— Дурак! — не выдержал Юрий Юрьевич. — Дурак и есть! Матёра — это остров на реке Ангаре. Которая из Байкала вытекает. На Ангаре ГЭС строили и Матёру водой затапливали, а там деревня была под тем же названием — Матёра! В деревне люди жили. Бабуся Дарья жила. Дуб стоял высокий-высокий, либо кедр — забыл уже, но как сейчас помню: его какие-то пришлые люди спилили. Чтобы не мешал пароходам по будущему водохранилищу плавать. И все это, вся Матёра, она как бы стала прощанием с тем, с толстовским, прошлым. С тем, которое и до Толстого было, но Лев-то Николаевич носил его в себе и войну тысяча восемьсот двенадцатого года в романе «Война и мир» описал. А вот Распутин тот, ушедший вместе с Толстым, мир провожал спустя годы и годы. И гениально проводил. По-человечески. Я даже не представляю себе, что Распутин не на бумаге, а в самом-то себе при том прощании должен был пережить. Что?
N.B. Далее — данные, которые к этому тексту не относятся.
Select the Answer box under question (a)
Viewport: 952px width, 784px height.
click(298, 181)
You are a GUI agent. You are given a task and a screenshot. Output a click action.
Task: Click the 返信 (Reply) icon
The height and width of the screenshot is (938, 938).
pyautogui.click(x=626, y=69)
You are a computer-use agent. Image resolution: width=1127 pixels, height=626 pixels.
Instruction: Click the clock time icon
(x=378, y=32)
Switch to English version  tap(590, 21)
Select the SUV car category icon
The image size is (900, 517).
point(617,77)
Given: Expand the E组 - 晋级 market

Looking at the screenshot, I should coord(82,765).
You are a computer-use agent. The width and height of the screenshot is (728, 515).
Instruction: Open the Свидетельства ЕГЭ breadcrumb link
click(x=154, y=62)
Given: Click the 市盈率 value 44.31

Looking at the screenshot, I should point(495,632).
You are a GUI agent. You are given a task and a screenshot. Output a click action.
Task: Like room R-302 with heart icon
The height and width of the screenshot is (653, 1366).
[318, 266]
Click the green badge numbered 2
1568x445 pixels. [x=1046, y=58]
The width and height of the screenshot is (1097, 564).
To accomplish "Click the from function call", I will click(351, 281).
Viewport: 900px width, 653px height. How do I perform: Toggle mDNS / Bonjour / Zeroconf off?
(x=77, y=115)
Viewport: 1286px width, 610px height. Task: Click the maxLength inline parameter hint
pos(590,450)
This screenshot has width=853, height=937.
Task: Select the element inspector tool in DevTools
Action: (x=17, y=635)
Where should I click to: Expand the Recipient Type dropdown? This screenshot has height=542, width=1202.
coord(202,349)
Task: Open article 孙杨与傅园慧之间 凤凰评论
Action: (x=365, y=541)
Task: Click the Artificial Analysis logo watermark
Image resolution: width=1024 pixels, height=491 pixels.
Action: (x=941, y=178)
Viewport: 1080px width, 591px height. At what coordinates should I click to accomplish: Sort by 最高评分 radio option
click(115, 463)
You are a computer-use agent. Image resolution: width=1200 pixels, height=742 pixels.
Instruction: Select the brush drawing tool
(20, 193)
— А мне вот понятно: он элемент совести пережил! Только вот зачем это нужно — представлять себе, что в каждом человеке внутри его делается? Я лично доволен, что не представляю, как там внутри у тебя. И хорошо, и правильно делаю. Я каждого человека своими собственными глазами вижу, и мне этого достаточно. По горло! Людей слишком много, чтобы в каждом копаться, вот в чем все дело-то… Ну а старуха Анна? Она — что?
— Старуха Анна умирала, и смерть человеческую Распутин показал сильнее, даже более мудро, чем сам Лев Толстой. Так мне кажется. У Толстого — смерть, ну, скажем, Ивана Ильича, а у Распутина — смерть времени, большой-большой эпохи.
— Старуха умрет — и весь белый свет кончится? Так ты хочешь сказать?
— Не кончится, нет. Он продолжится, но уже в другом качестве. В совершенно другом. В том, в котором живут ее, Анны, дети. Дети приехали попрощаться с умирающей матерью, и каждый из них представляет собой то ли, иное ли качество нового времени. Незавидные качества новой России. Нет, незавидные качества, скажу я тебе, Вовка. Мне бы вот тоже хотелось помереть, как старуха Анна помирала, это любимый, самый близкий мне персонаж. Но вряд ли удастся…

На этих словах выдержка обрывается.